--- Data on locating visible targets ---
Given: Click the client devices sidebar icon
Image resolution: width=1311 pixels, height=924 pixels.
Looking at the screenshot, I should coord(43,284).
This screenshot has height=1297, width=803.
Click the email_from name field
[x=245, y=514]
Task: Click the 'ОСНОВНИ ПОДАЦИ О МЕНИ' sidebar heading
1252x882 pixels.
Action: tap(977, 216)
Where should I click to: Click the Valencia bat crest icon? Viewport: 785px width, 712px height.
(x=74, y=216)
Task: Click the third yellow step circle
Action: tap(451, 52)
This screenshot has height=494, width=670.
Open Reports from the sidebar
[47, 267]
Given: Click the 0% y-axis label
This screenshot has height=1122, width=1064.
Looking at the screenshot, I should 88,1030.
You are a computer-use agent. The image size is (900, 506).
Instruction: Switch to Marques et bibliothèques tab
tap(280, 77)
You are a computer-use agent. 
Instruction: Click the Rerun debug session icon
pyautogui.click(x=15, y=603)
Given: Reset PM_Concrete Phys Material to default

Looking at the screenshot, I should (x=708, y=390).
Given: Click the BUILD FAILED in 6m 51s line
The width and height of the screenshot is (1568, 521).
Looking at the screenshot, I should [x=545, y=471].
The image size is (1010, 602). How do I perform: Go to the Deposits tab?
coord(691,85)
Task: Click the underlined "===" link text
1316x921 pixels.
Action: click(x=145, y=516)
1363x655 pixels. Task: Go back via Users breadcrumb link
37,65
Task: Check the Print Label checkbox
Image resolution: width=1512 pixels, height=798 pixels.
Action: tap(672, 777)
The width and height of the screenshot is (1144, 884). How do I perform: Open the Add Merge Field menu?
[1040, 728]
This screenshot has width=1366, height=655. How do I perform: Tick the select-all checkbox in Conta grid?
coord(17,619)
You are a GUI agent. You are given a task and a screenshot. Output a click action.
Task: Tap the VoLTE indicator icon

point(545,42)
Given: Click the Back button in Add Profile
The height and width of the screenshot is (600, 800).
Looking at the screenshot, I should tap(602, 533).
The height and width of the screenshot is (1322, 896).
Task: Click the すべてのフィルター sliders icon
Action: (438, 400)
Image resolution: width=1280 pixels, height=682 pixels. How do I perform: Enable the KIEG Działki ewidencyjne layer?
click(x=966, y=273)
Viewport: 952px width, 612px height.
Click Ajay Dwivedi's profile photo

--- The problem ---
Can you switch "VoLTE indicator icon" to "VoLTE status icon" in everything from the line containing "This screenshot has width=1366, height=655." down to the line containing "point(545,42)", leave the rest unchanged, and return only those lines?

--- Output below ---
This screenshot has width=1366, height=655. How do I perform: Tick the select-all checkbox in Conta grid?
coord(17,619)
You are a GUI agent. You are given a task and a screenshot. Output a click action.
Task: Tap the VoLTE status icon

point(545,42)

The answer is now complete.